Problem to work on — Copy the lines running from the one that contains "This screenshot has" through the one that contains "pos(108,276)", both included, and omit the pictures from your copy.

Provided material —
----
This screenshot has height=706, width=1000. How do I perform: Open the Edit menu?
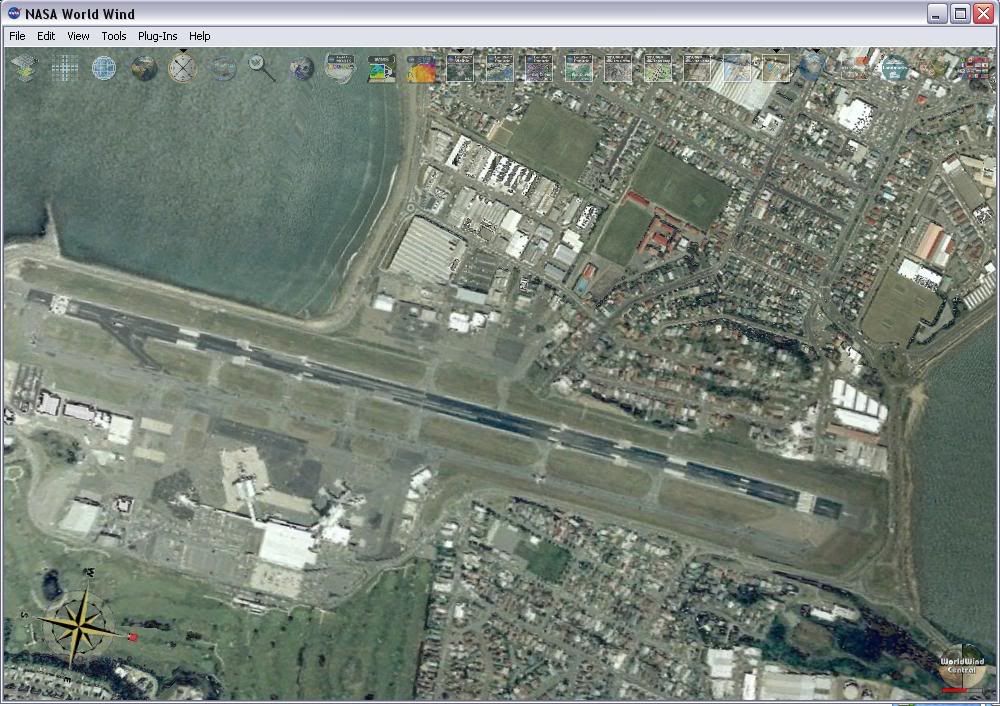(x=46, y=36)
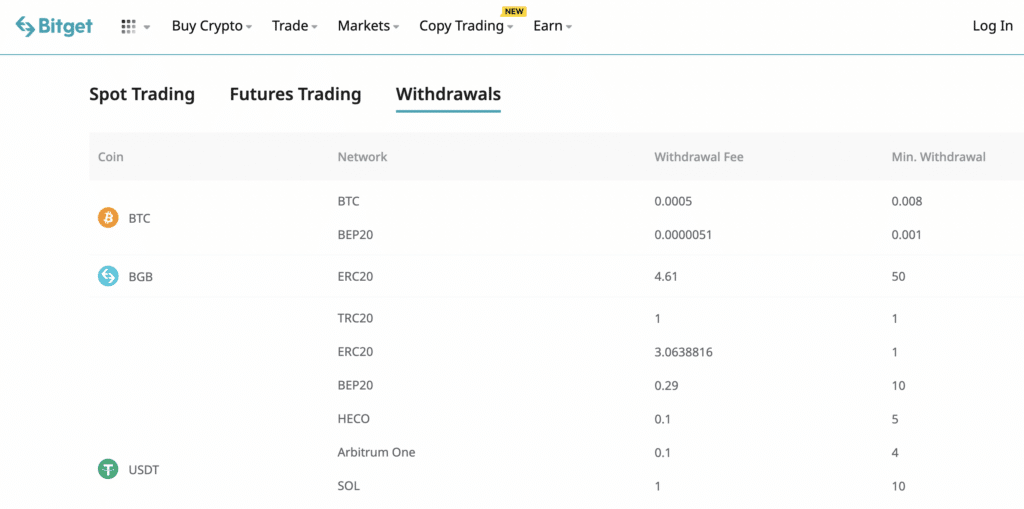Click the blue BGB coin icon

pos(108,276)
----
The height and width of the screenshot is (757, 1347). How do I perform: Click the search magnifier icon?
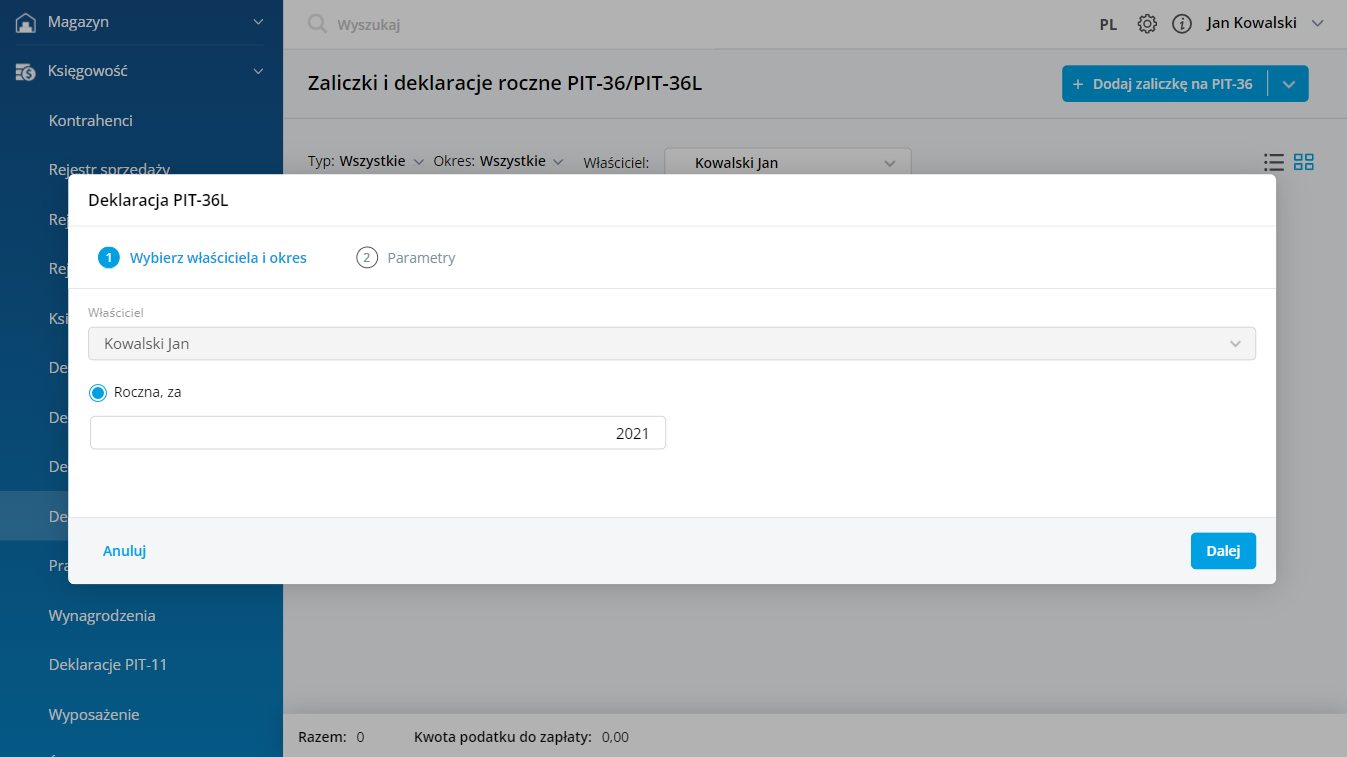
----
Expected output —
This screenshot has height=706, width=1000. How do I perform: Open the Edit menu?
(x=46, y=36)
Click the blue BGB coin icon

pos(108,276)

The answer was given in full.